PESSOAS COM HISTÓRIA 2 – por ANA MIGUEL

AM2

 

Hoje tive a honra de conhecer o João. Não digo
Senhor João, pois ele reclama logo e diz que não é senhor, que o Senhor está no Céu. Estava a dar migalhas a pombos quando o abordei.
Tem 61 anos e é de Alcobaça. É um nómada. Viveu em vários países como Holanda e Espanha. Mostrou uma enorme indignação com o nosso país e com as pessoas. Diz que nunca se sentiu tão rejeitado como cá em Portugal. Afirma que os estrangeiros lhe dão sempre dinheiro para poder almoçar (ou para ir tomar um “copo”, como foi o caso de um senhor que interrompeu a nossa conversa) comparativamente com os portugueses, que olham com desprezo ou até viram a cara. Disse-me “Sabias que na Holanda o presidente vai de bicicleta para o trabalho?

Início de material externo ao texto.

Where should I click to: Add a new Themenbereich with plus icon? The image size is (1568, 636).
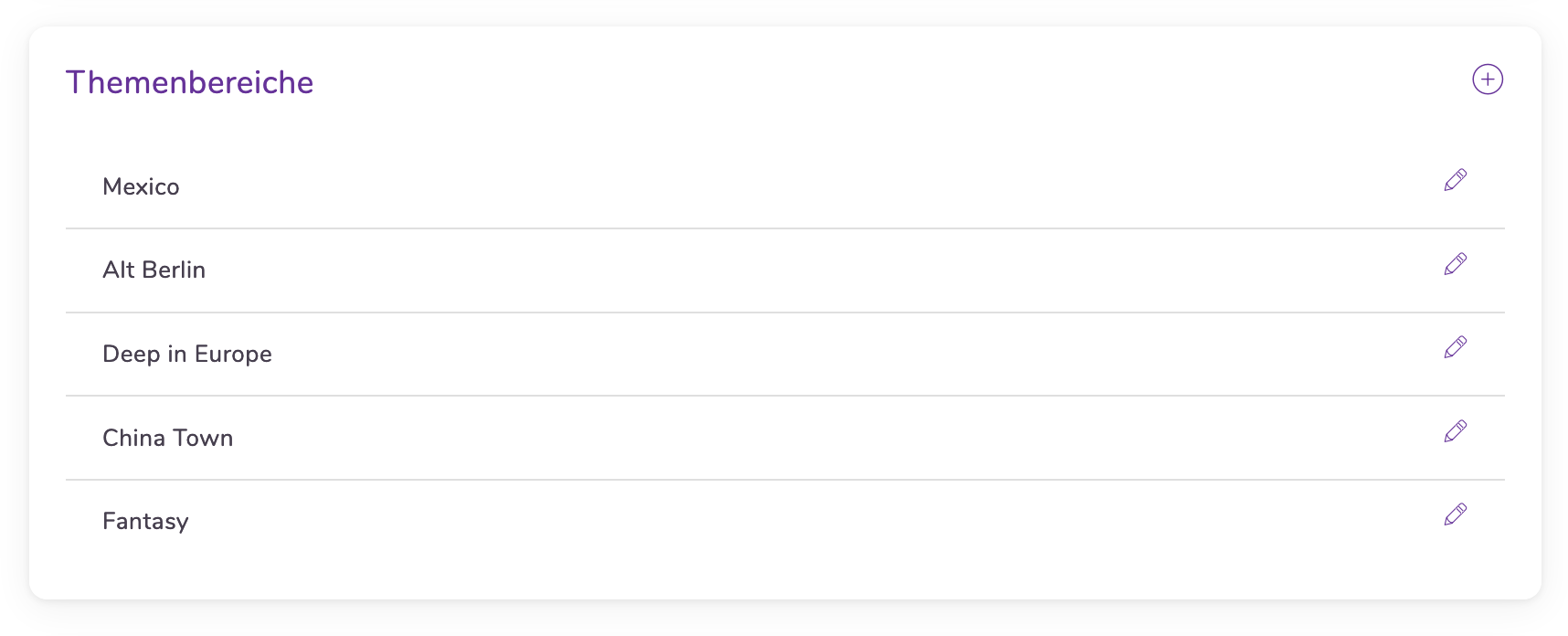point(1488,80)
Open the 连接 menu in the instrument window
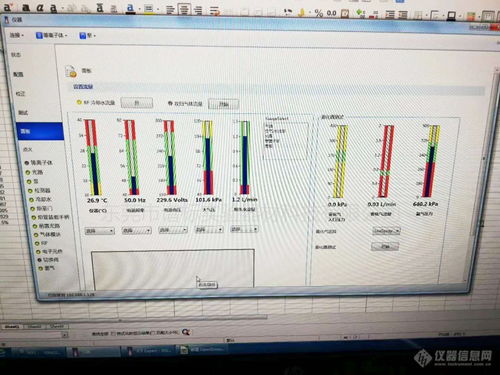500x375 pixels. (x=16, y=35)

Cá vão de Mercedes e cheios de seguranças atrás deles. Dizem que não querem, mas acabam sempre por instigar o medo nas pessoas. Só cá em Portugal é que se vê disto: pessoas a apontarem o dedo uns aos outros, a sussurrarem aos ouvidos. Isso não existe em mais lado nenhum.”

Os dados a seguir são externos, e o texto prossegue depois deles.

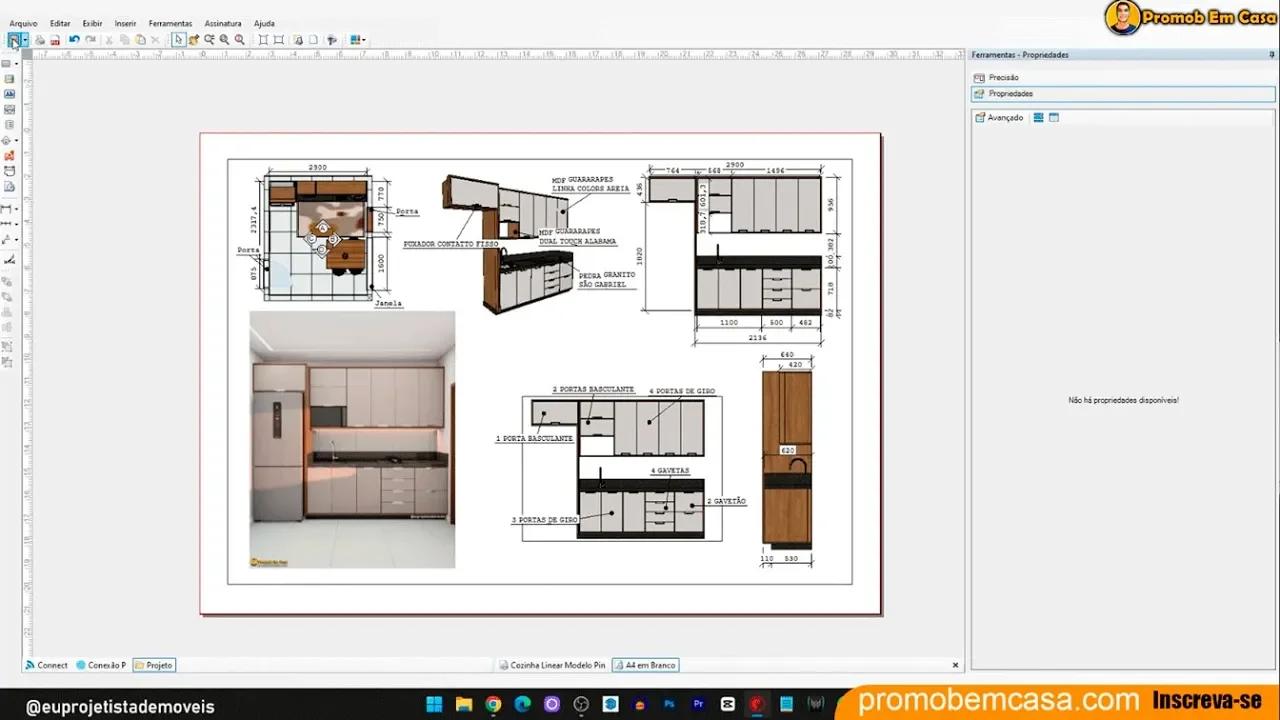Open the Export to PDF tool
Screen dimensions: 1280x720
click(56, 40)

Falamos um bocado sobre a sua vida. Contou-me da vida de luxo que teve antes: esteve nas Canárias durante algum tempo, quando tinha 19 anos, onde viveu no meio da alta sociedade. Mas apercebeu-se que não queria isso para ele. Foi aí que começou a viajar.
Disse que levou estilos de vida que não se orgulhava: traficou heroína durante muitos anos, ganhava muito dinheiro e tinha uma boa vida, até ao momento em que se apercebeu que estava a estragar não só a sua vida, como também a de muitas famílias. Sentiu esse peso e arrependimento durante muito tempo. Chegou também a estar preso dois meses e dois dias, por palavras que tinha dito.
Pedi-lhe para me dar um conselho tendo em conta toda a sua vivência. Disse de imediato “Se puderes fazer o bem, não faças o mal. Não percebo porque é que as pessoas fazem o mal se às vezes o bem é muito mais fácil”. Depois acrescentou “Na tua idade, tem cuidado. Estás na idade em que tudo o que fizeres agora vai-se refletir no teu futuro. Acima de tudo, tem o teu coração e a cabeça em sintonia. Não importa que tipo de roupa usas, se estás descalça, se tens dinheiro, não interessa, mas mantém sempre os pés firmes.”
No final da conversa perguntei-lhe se tinha algum arrependimento. Disse-me “A droga e o facto de ter nascido em Portugal”. Perguntei-lhe porque estava em Portugal se, afinal de contas, não gostava de cá estar. Ele, na sua humildade, disse que, apesar de tudo, eram as suas raízes. Confidenciou-me que quando o sol voltasse que iria para a Holanda, mas que independentemente de tudo, ia sempre voltar para casa.